A Busca
Através, (1983 -1989), Cildo Meireles (1948-), do Brasil (Rio).
Foto: Pedro Motta/ Inhotim-MG
Maria Julieta Drummond de Andrade inicia-se hoje (23-12-1945) na literatura brasileira, publicando pela primeira vez um trabalho de sua autoria, este trecho da novel A Busca, que já se encontra no prelo de uma de nossas editoras.
Contando apenas dezessete anos, torna-se assim, a mais jovem ficcionista do Brasil e, a concluir por este capítulo de seu livro de estreia, também uma das mais originais e mais bem dotadas escritoras nacionais.
Filha do poeta Carlos Drummond de Andrade, uma das glórias mais positivas de nossas letras, Maria Julieta herdou-lhe a sensibilidade, a emoção, a inteligência e o senso crítico.
É com alegria e confiança que apresentamos neste suplemento literário algumas páginas da jovem autora de A Busca.
Trecho da novela A Busca
Célia e eu fomos convidadas para jantar em casa de d. Lourdes. Ela tinha sido amiga de mamãe e quando nos encontrava na rua ou na igreja, fazia muita festa:
– Vocês já estão umas mocinhas. E bonitas heim? Então, como vamos de colégio? E o papai está bom?
Eu detestava comer fora de casa. Sentia, pesando sobre a minha falta de jeito, a atenção e a ironia dos outros. A faca não cortava direito, grãozinhos de arroz teimavam em escorregar pela boca. D. Lourdes tinha copeiro e lavandas de prata. Pareciam baciinhas de barba ou essas lagoas que a gente põe no presepe.

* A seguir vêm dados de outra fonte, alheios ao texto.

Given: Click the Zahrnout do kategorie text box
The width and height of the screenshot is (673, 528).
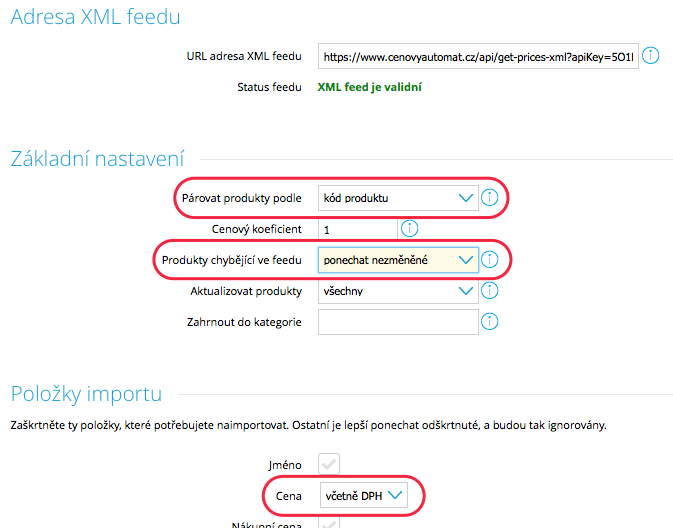Looking at the screenshot, I should 397,322.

O peixinho fica boiando, azul, vermelho, há uma tartaruga de celuloide. Num Natal, vovó mandou-nos lá da chácara, um presepe. O Menino-Jesus tinha cara de enjoo, mas São José era um amor. Pedro inventou montanhas, uma floresta, a estrada de areia peneirada; plantei um capinzinho, junto à gruta.

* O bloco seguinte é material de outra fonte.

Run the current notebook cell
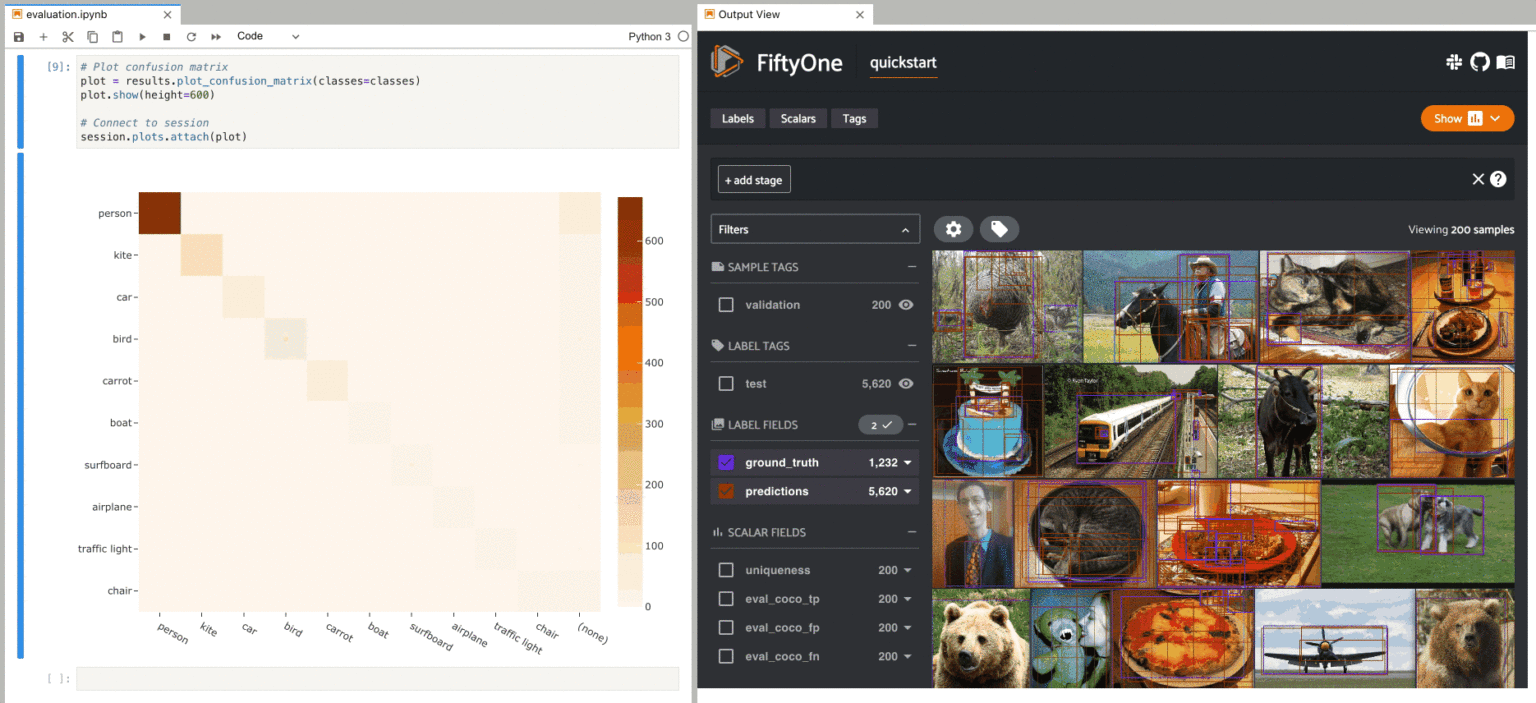Image resolution: width=1536 pixels, height=703 pixels. [x=142, y=36]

Naná endireitava as tranças de Célia, sacudia as mãos polpudas, o decote ia-se afundando. Pela terceira vez ajeitou o laço em minha faixa.

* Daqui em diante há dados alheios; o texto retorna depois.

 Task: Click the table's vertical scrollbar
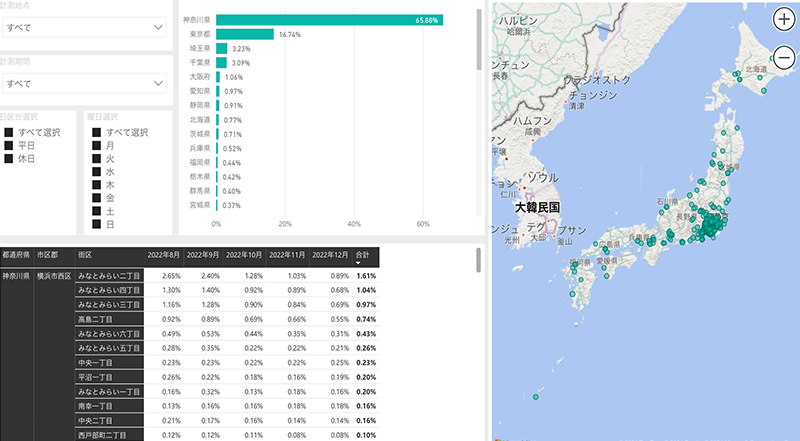click(479, 262)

– Mais apertado, Naná, está muito largo.
– Você que ficar com cinturinha de macaco? Deixa assim mesmo, é assim que se usa.
Meu vestido se fechava numa gola de renda; Célia estava toda de verde-claro. Tínhamos sapatos iguais, de verniz preto e entrada baixa.
– Vê se fica direitinha, Célia. Não faz barulho com o talher e não fala com a boca cheia. Toma conta dela. Maria não deixa ela comer muito. A gente não repete sobremesa, não, viu?
– Mesmo se for sorvete?
Célia adorava sorvete de abacaxi, eu preferia de creme, com calda de chocolate por cima. Ficava uma ilha redonda tremendo sobre o líquido, que era marrom como água de enxurrada. Eu gostava também da chuva, as poças iam-se enchendo, os pés pareciam gelo.
Às vezes em dia de chuva, eu punha o capote cinzento (que era um velho amigo) e ia lá para o barracão. Uma piorra, duas; os fios, caindo, davam um pequeno salto e se esborrachavam. Fazia um barulho sempre igual, que me cobria de tristeza.
O automóvel parou em nossa porta. Desceu o filho de d. Lourdes, magrinho e espantado. Entramos, o carro continuou; o menino sentou-se na frente. Eu olhava para Célia, olhava as casas voando atrás do vidro, a bolinha verde em minha pulseira
– Fora da avó de mamãe, mas não me causava medo, como o colar do retrato. Depois olhei a cabeça preta do menino e continuei a não dizer nada. Minha irmã procurava salvar-se:
– D. Lourdes é sua mãe, é? Ela era amiga de mamãe.
Vi que o menino era ainda mais tímido do que eu (como se isso fosse possível). Quando um ônibus freou bruscamente ao nosso lado, o chofer mastigou um nome feio. O pequeno virou estátua. Célia teve de capitular.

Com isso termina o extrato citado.